** START DATA TO PROCESS **

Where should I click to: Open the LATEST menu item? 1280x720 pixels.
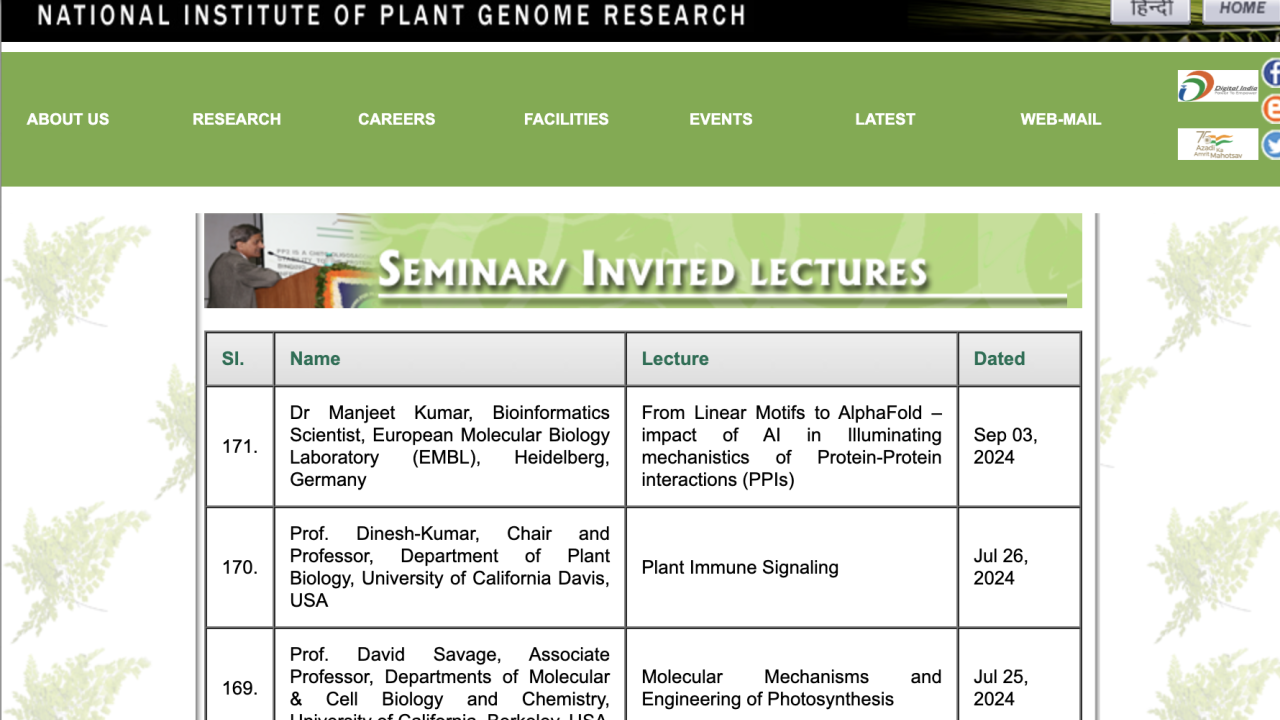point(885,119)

** END DATA TO PROCESS **
** START DATA TO PROCESS **

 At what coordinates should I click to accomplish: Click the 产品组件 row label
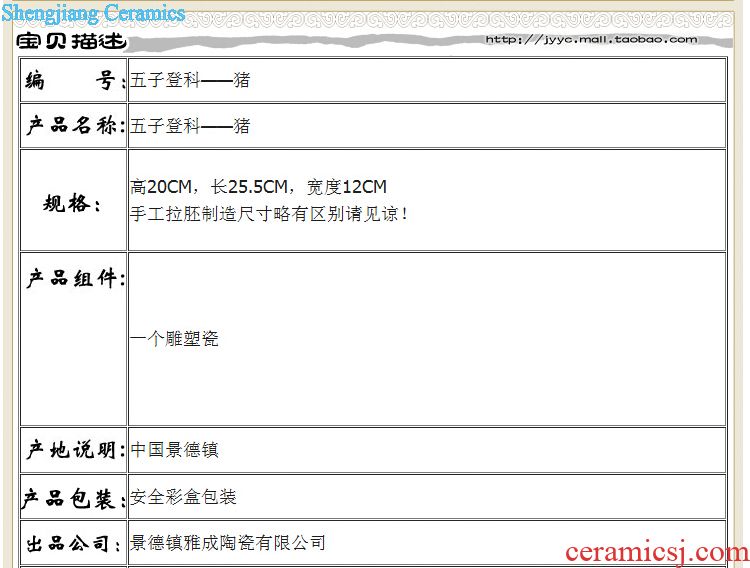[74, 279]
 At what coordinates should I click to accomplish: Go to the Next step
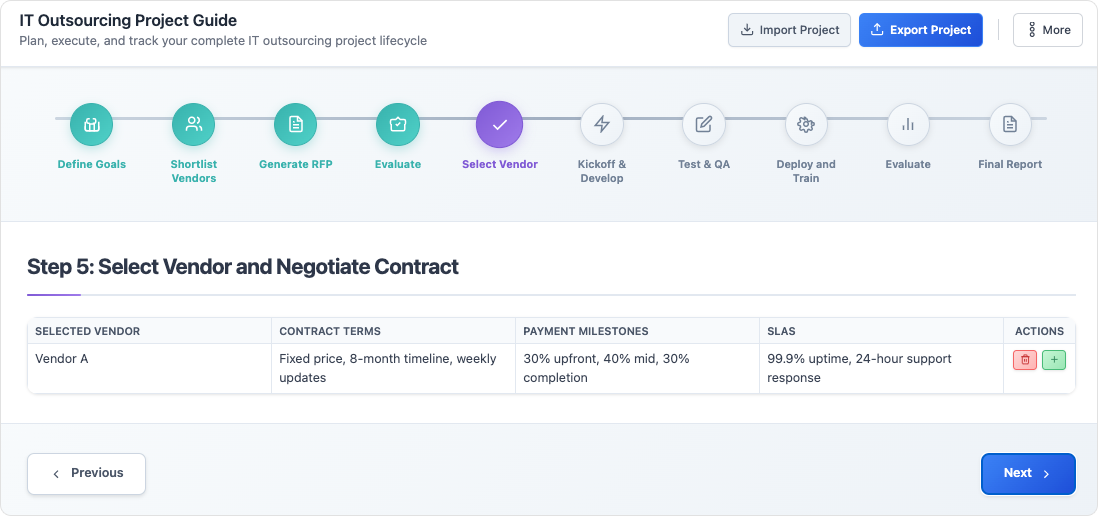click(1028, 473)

** END DATA TO PROCESS **
** START DATA TO PROCESS **

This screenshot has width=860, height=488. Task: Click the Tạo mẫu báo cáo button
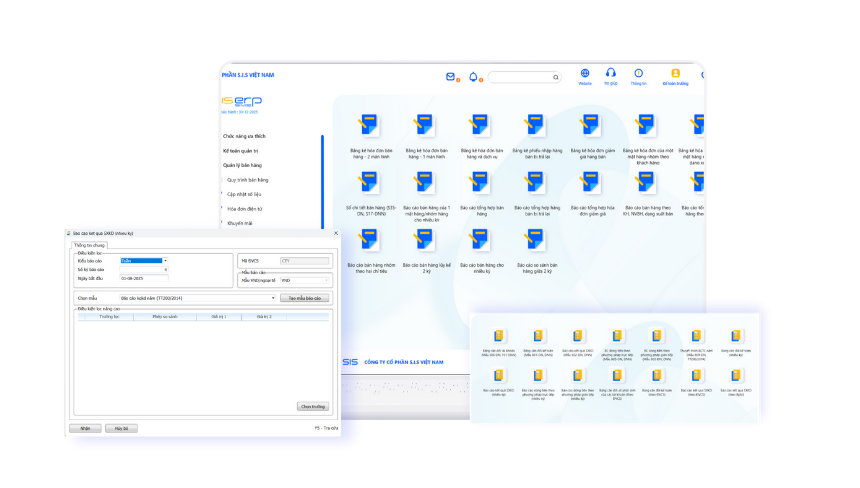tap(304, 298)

** END DATA TO PROCESS **

- **EXERCISE**
Reproduce the stretch of items from the line containing "Where should I" through the line containing "point(885,119)", leaving out the pictures.

- **RESPONSE**
Where should I click to: Open the LATEST menu item? 1280x720 pixels.
point(885,119)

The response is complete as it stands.